Our data also support the interpretation that AAV2-ova did not induce a CD4+ T cell response, and that, furthermore, the CD8+ T cell response was not modified by the absence of CD4+ T cell help. In similar studies using D0.11.10 T cells, the lack of a readily detectable immune response was attributed either to the induction of T cell anergy16 or to the differentiation of the T cells into classic Tr3 cells expressing CD25 and the transcription factor forkhead box P3 (FoxP3).37 However, even if such cells were generated, a local immune response occurred in their presence.

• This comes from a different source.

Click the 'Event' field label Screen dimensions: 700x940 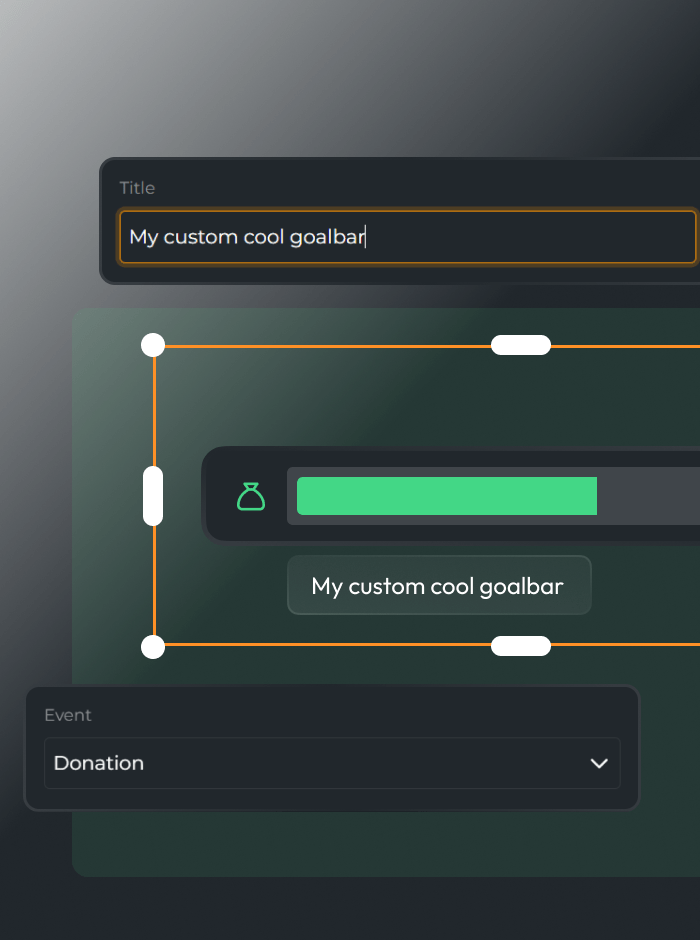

The CD8+ T cell response to AAV was associated with elevated expression of the coinhibitory molecule PD-1. The PD-1 molecule is associated with a senescent phenotype, characteristic of inactive T cells found in the liver during chronic infections, such as with lymphocytic choriomeningitis virus and HCV.38, 39 The regulation of PD-1 expression on CD8+ T cells is not fully understood, but our data contribute to this question by showing that the antigen-specific induction of PD-1 on CD8+ T cells in the liver was not different in mice lacking MHC class II; therefore, we do not see an essential role either for CD4+ T helper cells, or for CD4+ T regulatory cells, in the induction of PD-1. Synthesizing the results from studies of lymphocytic choriomeningitis virus and HCV with our own, we would suggest the hypothesis that it is the continued contact with antigen in the liver environment and importantly, direct priming on hepatocytes, that renders CD8+ T cells both high in PD-1 expression and functionally incompetent. Gaining a better understanding of how CD8+ T cells are activated in the liver, and in particular in chronic viral hepatitis, will give us more insight into how to better generate effective therapies.
We thank Dr. K. Reed Clarke for the preparation of the AAV vectors.